When the process complexity of the model is not flexible enough to capture the behavior of catchment, the increase of spatial complexity could make up the deficiency of process complexity to improve the model performance to some degree, such as the comparison between S6 and M2. However, it should be noted that the way to increase the spatial complexity of the model is often limited. They are often conducted by spatially distributing the runoff process based on different HRUs (hydrological response units) and connecting them in parallel or in series (Adinehvand et al. 2017; Barrett and Charbeneau 1997; Euser et al. 2015; Gao et al. 2014; Hartmann et al. 2012a; Savenije 2010; Seibert et al. 2003; Uhlenbrook et al. 2004). Therefore, these limited ways could not guarantee that the increase in spatial complexity could fully cover all the kinds of deficiencies of process complexity, such as the comparison between semi-distributed models of M2 and C2. If the spatial complexity cannot make up the deficiency of process complexity, even the distributed model may provide worse performance than the lumped model. This may be one possible reason that the lumped model shows a better overall performance than the distributed model in some studies (Reed et al. 2004). From this point of view, we should consider the process complexity of the model as a priority and the lumped model without consideration of spatial complexity should be flexible enough to simulate the discharge series of study catchment (even for the karst catchment). The distributed model should be only considered when more extra data, such as the internal measurements (heads), are available.

Conclusions

In this paper, we investigated the appropriate model structure for the simulation of a karst catchment from the aspect of spatial complexity. Three lumped models (S1, M1, and C1) from simple to complex structures were chosen to gradually increase their spatial complexities to establish the semi-distributed models by adding the routing function and considering spatial parameter heterogeneity. The performance comparison and parameter sensitivity were used to investigate appropriate spatial complexity for each model structure. And then, these different models were compared to explore the appropriate model structure for the simulation of a karst spring.
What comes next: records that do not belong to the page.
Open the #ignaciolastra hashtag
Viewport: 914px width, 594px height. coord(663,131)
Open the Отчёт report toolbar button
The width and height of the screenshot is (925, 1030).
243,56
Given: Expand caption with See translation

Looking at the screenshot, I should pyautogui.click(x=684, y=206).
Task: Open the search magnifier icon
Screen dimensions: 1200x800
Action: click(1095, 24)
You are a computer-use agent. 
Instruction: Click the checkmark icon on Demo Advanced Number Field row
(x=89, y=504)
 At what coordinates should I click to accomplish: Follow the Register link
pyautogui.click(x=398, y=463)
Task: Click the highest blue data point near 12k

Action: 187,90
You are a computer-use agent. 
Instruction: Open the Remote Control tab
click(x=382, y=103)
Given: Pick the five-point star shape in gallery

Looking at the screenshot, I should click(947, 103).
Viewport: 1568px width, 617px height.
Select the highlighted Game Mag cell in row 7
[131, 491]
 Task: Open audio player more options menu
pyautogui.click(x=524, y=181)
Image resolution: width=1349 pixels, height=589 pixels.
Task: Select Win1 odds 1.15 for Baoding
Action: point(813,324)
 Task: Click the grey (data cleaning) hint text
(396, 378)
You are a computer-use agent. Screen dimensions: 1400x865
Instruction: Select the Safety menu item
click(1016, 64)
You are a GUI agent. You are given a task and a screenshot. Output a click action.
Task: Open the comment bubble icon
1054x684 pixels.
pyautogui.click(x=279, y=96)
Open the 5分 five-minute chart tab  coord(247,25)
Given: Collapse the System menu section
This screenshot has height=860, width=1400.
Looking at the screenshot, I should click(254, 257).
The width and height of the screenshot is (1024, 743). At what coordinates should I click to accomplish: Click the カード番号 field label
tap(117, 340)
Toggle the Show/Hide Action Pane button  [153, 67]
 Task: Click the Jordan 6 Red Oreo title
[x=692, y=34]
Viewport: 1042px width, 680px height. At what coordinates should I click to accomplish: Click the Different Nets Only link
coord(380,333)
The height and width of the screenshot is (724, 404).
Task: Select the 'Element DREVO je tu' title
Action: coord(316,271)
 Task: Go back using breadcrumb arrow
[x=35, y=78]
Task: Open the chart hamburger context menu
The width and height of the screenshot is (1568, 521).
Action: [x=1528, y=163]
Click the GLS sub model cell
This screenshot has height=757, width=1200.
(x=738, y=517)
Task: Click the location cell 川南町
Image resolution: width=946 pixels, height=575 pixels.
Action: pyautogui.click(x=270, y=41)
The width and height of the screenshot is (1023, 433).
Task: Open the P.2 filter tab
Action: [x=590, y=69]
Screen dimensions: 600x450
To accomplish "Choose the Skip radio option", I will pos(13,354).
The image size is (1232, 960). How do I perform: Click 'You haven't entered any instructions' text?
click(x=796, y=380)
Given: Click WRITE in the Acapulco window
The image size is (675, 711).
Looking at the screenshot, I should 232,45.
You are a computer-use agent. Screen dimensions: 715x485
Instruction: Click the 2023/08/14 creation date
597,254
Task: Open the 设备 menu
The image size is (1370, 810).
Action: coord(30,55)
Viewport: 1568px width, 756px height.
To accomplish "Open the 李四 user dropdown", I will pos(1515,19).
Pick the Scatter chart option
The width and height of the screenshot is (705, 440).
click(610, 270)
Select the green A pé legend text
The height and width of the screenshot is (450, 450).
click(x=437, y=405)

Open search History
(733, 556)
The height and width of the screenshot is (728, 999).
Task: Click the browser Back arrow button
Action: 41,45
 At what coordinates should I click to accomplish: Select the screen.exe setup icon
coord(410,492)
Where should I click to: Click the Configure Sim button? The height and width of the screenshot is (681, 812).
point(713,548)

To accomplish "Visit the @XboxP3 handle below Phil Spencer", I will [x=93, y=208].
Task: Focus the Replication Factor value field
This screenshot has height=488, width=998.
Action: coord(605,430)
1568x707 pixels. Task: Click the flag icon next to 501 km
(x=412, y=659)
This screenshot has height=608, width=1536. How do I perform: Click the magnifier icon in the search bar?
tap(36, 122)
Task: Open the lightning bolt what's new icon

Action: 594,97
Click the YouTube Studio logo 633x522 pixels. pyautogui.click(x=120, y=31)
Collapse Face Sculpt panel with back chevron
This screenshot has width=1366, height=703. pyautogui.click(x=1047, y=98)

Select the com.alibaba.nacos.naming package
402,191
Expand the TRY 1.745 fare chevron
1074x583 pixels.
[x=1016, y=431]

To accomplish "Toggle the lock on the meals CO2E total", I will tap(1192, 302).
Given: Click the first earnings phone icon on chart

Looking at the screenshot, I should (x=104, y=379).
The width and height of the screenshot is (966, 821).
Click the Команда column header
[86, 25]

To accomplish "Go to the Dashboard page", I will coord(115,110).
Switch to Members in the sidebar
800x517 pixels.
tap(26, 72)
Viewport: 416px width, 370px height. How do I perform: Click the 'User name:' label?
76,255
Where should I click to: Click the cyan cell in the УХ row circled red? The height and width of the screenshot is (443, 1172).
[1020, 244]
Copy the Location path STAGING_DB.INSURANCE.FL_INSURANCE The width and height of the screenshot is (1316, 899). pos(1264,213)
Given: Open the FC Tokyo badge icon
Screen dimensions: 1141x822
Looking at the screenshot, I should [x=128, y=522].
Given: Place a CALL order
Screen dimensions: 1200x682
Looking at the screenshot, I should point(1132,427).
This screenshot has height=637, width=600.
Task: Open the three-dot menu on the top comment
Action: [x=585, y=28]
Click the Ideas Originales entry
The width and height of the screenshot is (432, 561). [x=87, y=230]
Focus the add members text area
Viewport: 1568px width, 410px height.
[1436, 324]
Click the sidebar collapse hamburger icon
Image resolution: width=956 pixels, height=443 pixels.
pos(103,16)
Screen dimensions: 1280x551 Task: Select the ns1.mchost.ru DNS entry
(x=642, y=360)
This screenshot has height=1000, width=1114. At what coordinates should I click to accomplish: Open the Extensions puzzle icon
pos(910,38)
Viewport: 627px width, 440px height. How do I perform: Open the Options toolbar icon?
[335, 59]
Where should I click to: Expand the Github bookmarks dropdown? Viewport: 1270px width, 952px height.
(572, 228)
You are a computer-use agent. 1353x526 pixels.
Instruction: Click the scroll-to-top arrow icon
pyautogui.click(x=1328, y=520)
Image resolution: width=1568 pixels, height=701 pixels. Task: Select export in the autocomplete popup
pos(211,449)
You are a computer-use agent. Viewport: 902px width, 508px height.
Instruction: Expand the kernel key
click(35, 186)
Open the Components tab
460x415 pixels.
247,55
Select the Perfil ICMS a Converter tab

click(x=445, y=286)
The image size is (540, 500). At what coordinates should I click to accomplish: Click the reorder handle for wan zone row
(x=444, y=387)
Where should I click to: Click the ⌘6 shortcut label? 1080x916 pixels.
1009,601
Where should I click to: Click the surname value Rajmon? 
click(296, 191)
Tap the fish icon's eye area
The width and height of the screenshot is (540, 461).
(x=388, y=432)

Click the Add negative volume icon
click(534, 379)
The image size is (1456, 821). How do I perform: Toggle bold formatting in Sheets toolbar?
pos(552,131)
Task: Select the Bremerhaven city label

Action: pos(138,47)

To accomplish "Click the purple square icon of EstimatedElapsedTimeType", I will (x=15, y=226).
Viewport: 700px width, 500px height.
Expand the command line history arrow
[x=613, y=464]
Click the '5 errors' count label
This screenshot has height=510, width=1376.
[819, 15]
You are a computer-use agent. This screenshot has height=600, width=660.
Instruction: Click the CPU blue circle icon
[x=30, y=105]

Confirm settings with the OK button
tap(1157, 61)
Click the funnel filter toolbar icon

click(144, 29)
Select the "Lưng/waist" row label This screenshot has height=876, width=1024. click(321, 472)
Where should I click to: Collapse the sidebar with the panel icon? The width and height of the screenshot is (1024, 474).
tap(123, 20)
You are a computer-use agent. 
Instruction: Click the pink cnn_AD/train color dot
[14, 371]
Our analysis results show that the performances of lumped-routing versions of three models (S2, M2, and C2) all highly improve by adding the routing function. However, when further considering the spatial complexity based on S2, M2, and C2, different models give different results. For the simplest model S2, its performance highly improves by considering two parameter partitions of the linear storage reservoir (S6). However, performances of M2 and C2 show very limited improvement when further considering extra spatial complexity. These results indicated that whether the model performance can be highly improved by the consideration of spatial complexity has a strong relationship with the process complexity. If the process complexity of the lumped model is sufficiently flexible to capture the behavior of the catchment, the extra consideration of spatial complexity may be not needed.

The comparison results among different model structures indicate that S6 could provide the very similar performance to M2 after considering appropriate spatial parameter heterogeneity of S2. However, S6 and M2 still provide obvious worse performance than C2. The increase of spatial complexity of S2 or M2 cannot effectively make up its process deficiency relative to C2. Given that the semi-lumped model C3 has similar performance and complexity to C2, both models can be considered as the appropriate model structure for simulation of this karst catchment. There is no extra appropriate model which has relatively simpler process complexity and higher spatial complexity than C2 for the simulation of this spring. This result further verifies the previous point that a simple reservoir with two different outlets is enough to capture the main behavior of this karst spring (Chang et al. 2017).